Al Pico Gallinero es posible ascender desde el llano del Ampriu en la estación de esquí de Cerler. Pero también se puede desde Castejón de Sos, proponiendo una excursión fácil para la gran mayoría de la gente.
 

Pasado Castejón de Sos seguimos la N-260 en dirección a Pont de Suert y nos desviamos a la izquierda hacia los núcleos de Arasan y Urmella. Arasan se localiza a 1.240 m de altitud, en la falda del Pico Gallinero y es uno de los pueblos que forman parte de "El Solano” junto a Eresué, Ramastué y Liri. Pasado el pueblo se toma una abrupta pista a la derecha que en unos 10 Kms. nos llevará al punto de partida de la excursión, el llano de Piedras Blancas (2.080 metros), lugar desde donde inician sus vuelos los numerosos parapentistas que en está zona encuentran un paraíso. Hay un refugio inacabado.

Foto del grupo en la salida de Piedras Blancas. Isabel.

 

Verdoso valle de Veri con el Turbón al fondo.

 

Bisaurri desde Piedras Blancas.

 

Castejón de Sos desde Piedras Blancas

 


Al principio de la caminata

Sobre las 9,15 horas 16 excursionistas comenzamos a caminar frente al refugio, directamente por una ladera cubierta de pastizales hasta una pista al final de la cual hay una banderola y una “rotonda” para uso de los parapentistas. La senda sigue de frente en dirección al visible Collado de la Corva (2.397 m.), separador del Gallinero y de la Tuca de Urmella situada a la derecha, pero nosotros seguimos a la izquierda de nuevo por otra empinada ladera herbosa que gana altura rápidamente hasta alcanzar un espolón que se desprende de la cima y que superamos sin dificultad por terreno ahora de roca descompuesta.
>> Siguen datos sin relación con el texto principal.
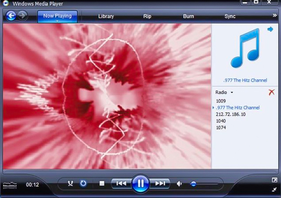This screenshot has height=198, width=281.
Task: Play the 212.72.186.10 stream entry
Action: click(x=230, y=114)
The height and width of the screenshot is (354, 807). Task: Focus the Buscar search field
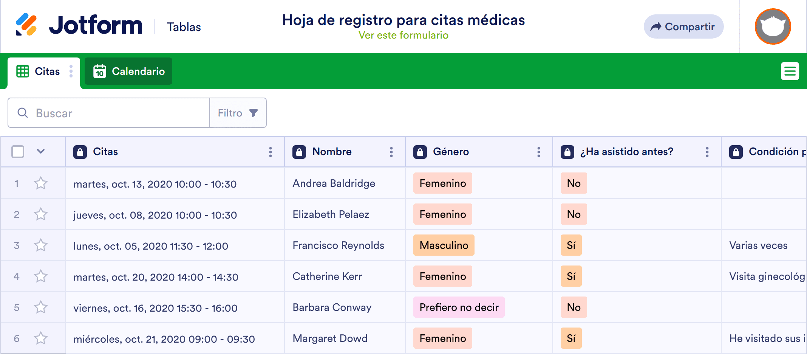(x=109, y=113)
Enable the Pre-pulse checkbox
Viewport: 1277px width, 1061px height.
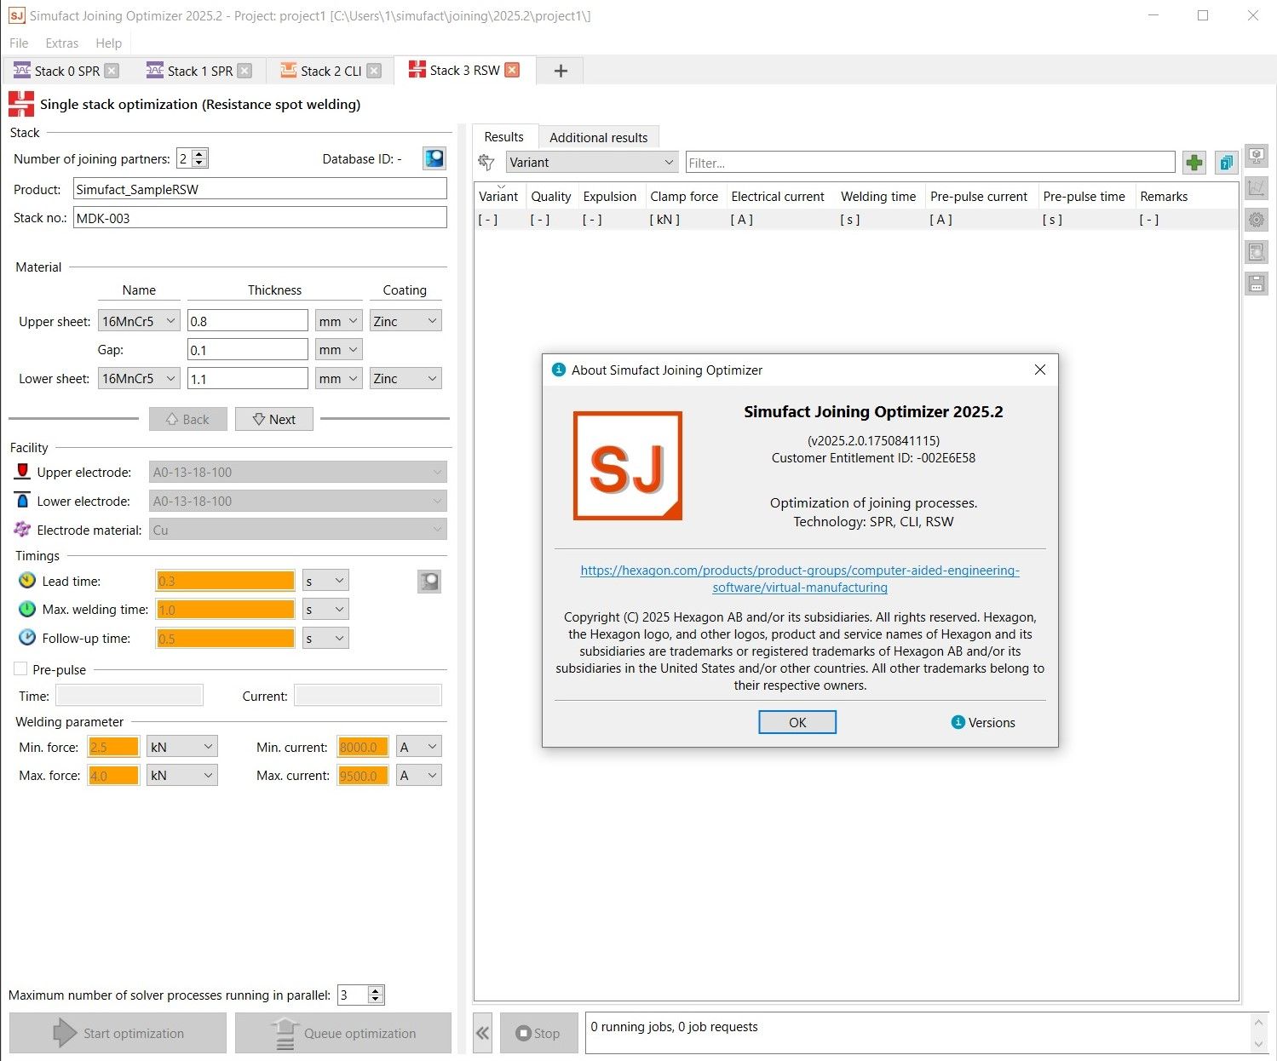[x=20, y=668]
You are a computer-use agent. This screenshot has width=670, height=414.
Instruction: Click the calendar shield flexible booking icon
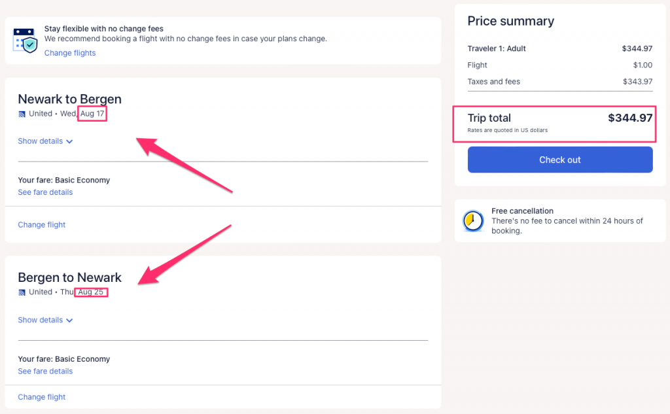pyautogui.click(x=24, y=40)
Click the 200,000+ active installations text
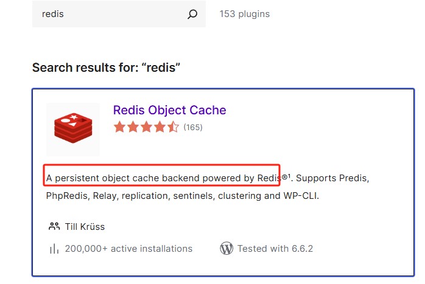Viewport: 425px width, 284px height. pos(128,249)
En poco más de 1,30 horas hemos completado los 650 metros de desnivel que nos separaban del Pico Gallinero (2.728 metros).
 

Desde el pico el panorama que se contempla es excelente, al sur el Turbón, un poco más al oeste el macizo de Cotiella, y si seguimos podemos contemplar los principales macizos del valle de Benasque y particularmente la cara sur del macizo de las Maladetas, , del Perdiguero, del Posets y de los picos de Eriste. A sus pies se divisa la estación de esquí de Cerler.

Benasque desde cima Gallinero.

 

Macizo del Aneto.

 

Cabina del Gallinero en la bajada al collado.
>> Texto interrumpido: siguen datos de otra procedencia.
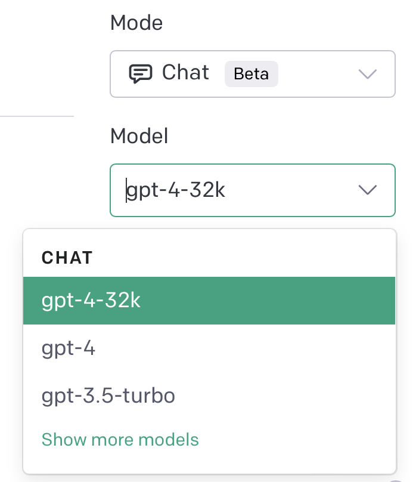The height and width of the screenshot is (482, 416).
Task: Expand more models via Show more models link
Action: tap(120, 440)
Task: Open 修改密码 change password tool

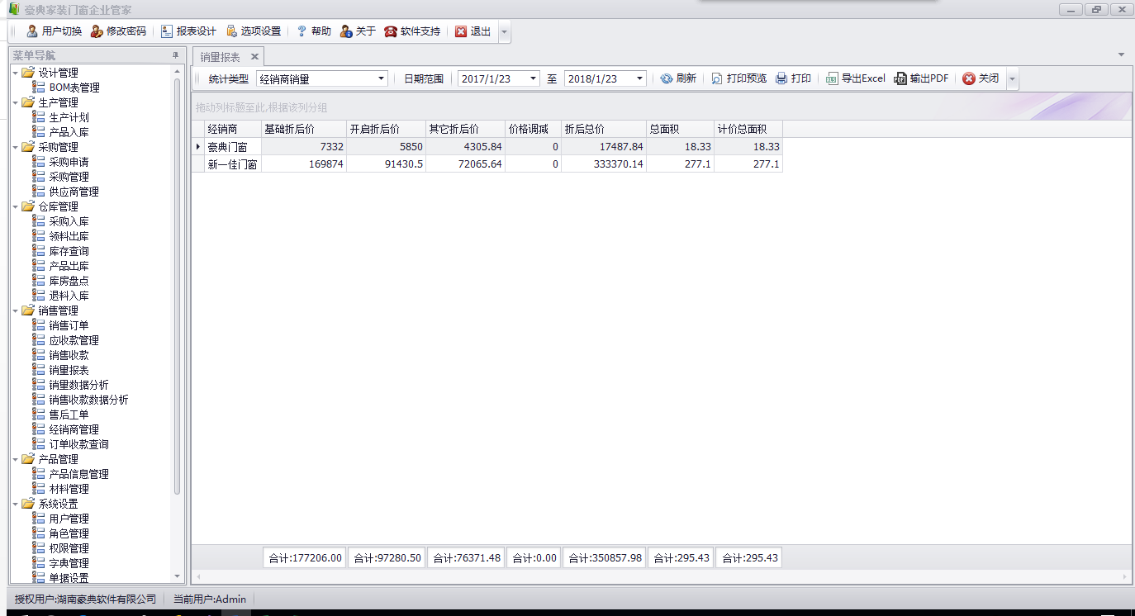Action: coord(118,31)
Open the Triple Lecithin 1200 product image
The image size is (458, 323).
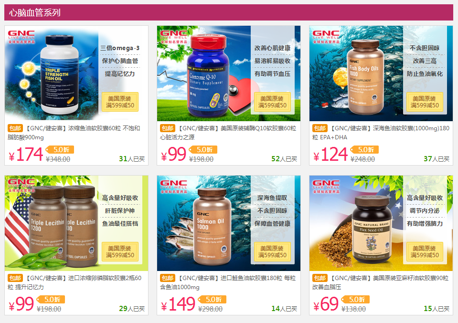pos(76,223)
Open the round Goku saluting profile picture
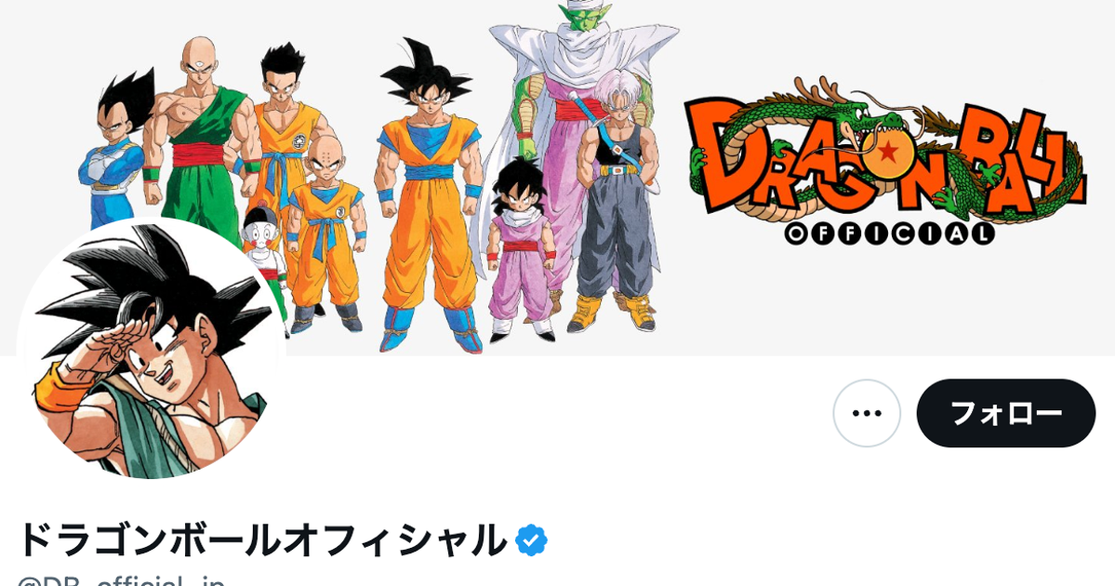The height and width of the screenshot is (586, 1115). [152, 349]
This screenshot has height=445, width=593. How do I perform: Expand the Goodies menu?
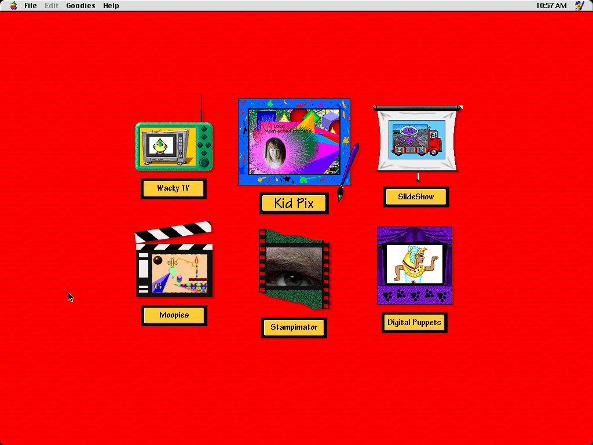pos(80,6)
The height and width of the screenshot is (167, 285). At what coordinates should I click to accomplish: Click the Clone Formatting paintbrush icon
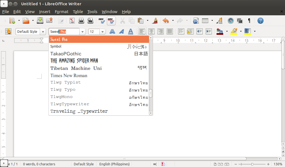(155, 21)
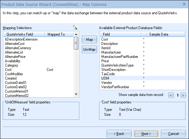Click the Sample Data column header
This screenshot has width=189, height=139.
[158, 34]
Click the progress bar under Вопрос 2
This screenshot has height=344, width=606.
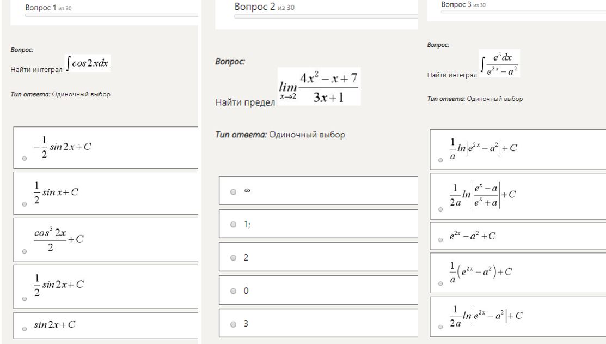tap(326, 17)
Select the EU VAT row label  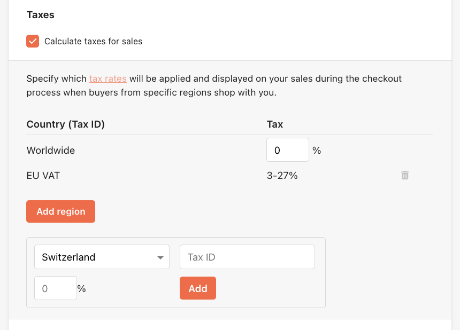pyautogui.click(x=43, y=176)
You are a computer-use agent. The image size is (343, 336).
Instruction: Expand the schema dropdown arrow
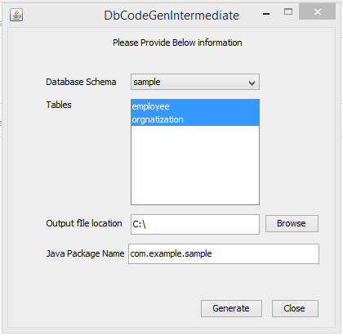pos(252,83)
Como el día era bueno, después de almorzar y admirar el paisaje, decidimos alargar un poco la excursión y dirigirnos al Pico Cibollés situado enfrente al Gallinero y en el mismo cordal. Para ello descendimos la cresta rocosa hasta un collado sin nombre, separador de ambos picos situado a unos 2.560 metros, donde hay una caseta prefabricada de servicio para la estación de esquí de Cerler. En poco más de 30 minutos superamos la cresta también rocosa y hoy con algún punto de nieve, que nos lleva a la cima del Pico Cibollés (2.763 metros.). La cima también tenía bastante nieve, pero como es larga y aplanada no nos creó ninguna dificultad. Las vistas son similares a las del Gallinero.

Cima del Cibollés (2.763 metros). Enrique

 

Descendiendo del Cibollés por fuente pendiente.
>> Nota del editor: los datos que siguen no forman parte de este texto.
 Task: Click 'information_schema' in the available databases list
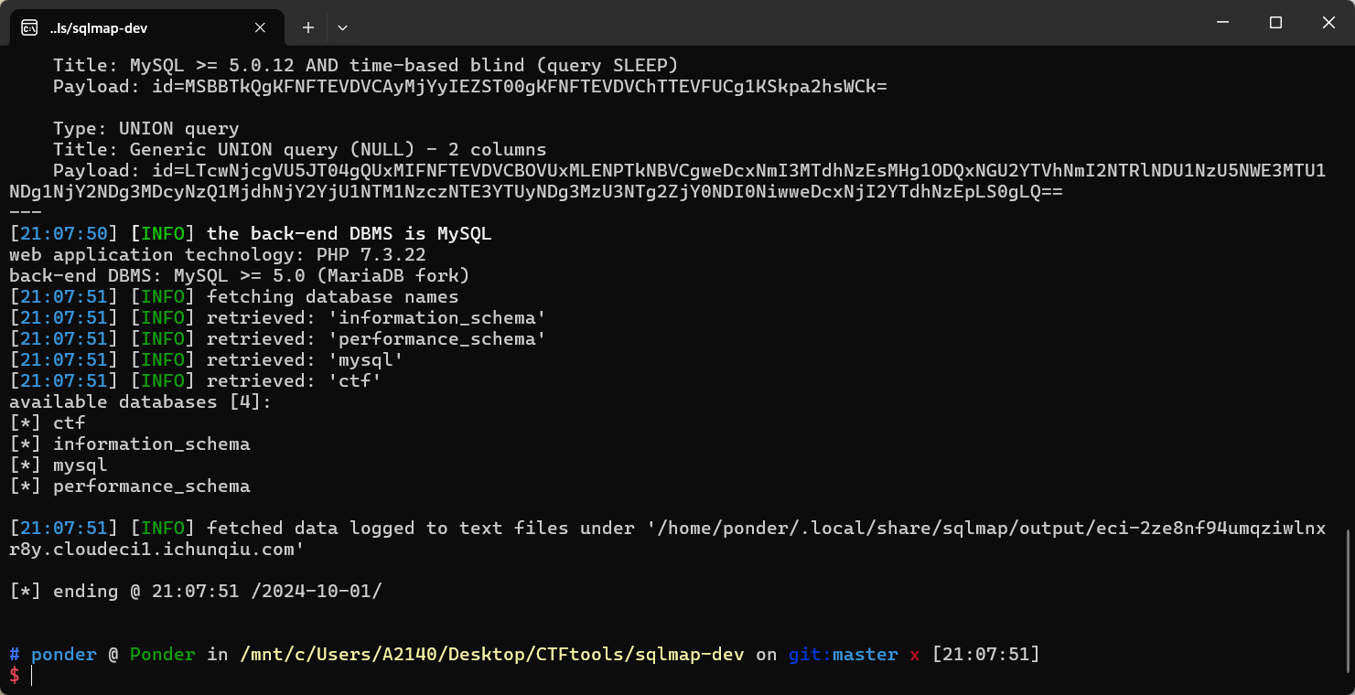pos(151,444)
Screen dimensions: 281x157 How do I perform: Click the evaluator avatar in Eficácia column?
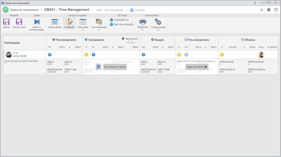coord(261,54)
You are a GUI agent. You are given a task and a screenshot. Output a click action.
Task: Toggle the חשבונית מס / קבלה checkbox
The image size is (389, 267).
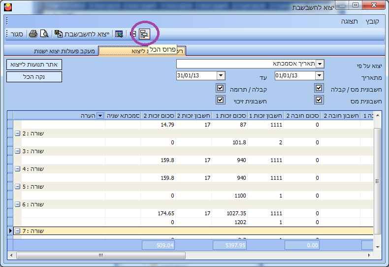[319, 89]
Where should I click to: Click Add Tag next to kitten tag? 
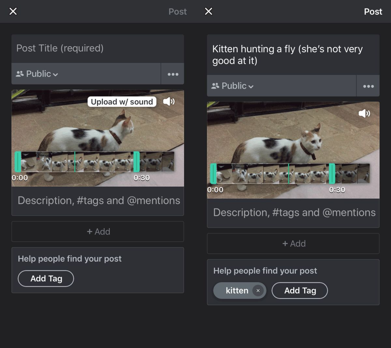(300, 291)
Para el descenso decidimos lanzarnos directamente por las empinadas laderas del Cibollés en dirección al Collado de la Corva. Lo realizamos con lentitud y precaución ya que el terreno está muy descompuesto y en muchos puntos tiene un desnivel de casi 45º. Desde el collado solo nos resta seguir la senda que por la mañana habíamos desechado hasta alcanzar la “rotonda” y continuar por el camino de la subida en dirección al refugio y los coches. Finalizamos la excursión sobre a las 14 horas.

Cima del Cibollés, al final del descenso.

Decir que dos compañeros de los participantes en vez de ascender al Cibollés decidieron visitar la Tuca de Urmella (2.530 metros) antes citada, que está enfrente del Gallinero. La ascensión desde el Collado de la Corva es una tendida ladera herbosa sin ninguna dificultad.

Picos Gallinero y Cibollés, desde la Tuca de Urmella.

Según datos del GPS de Enrique el desnivel acumulado ha sido de casa 950 metros realizado en 4,45 horas con paradas incluidas.

José Ramón Monclús

Refugio con Posets al fondo en Piedras Blancas.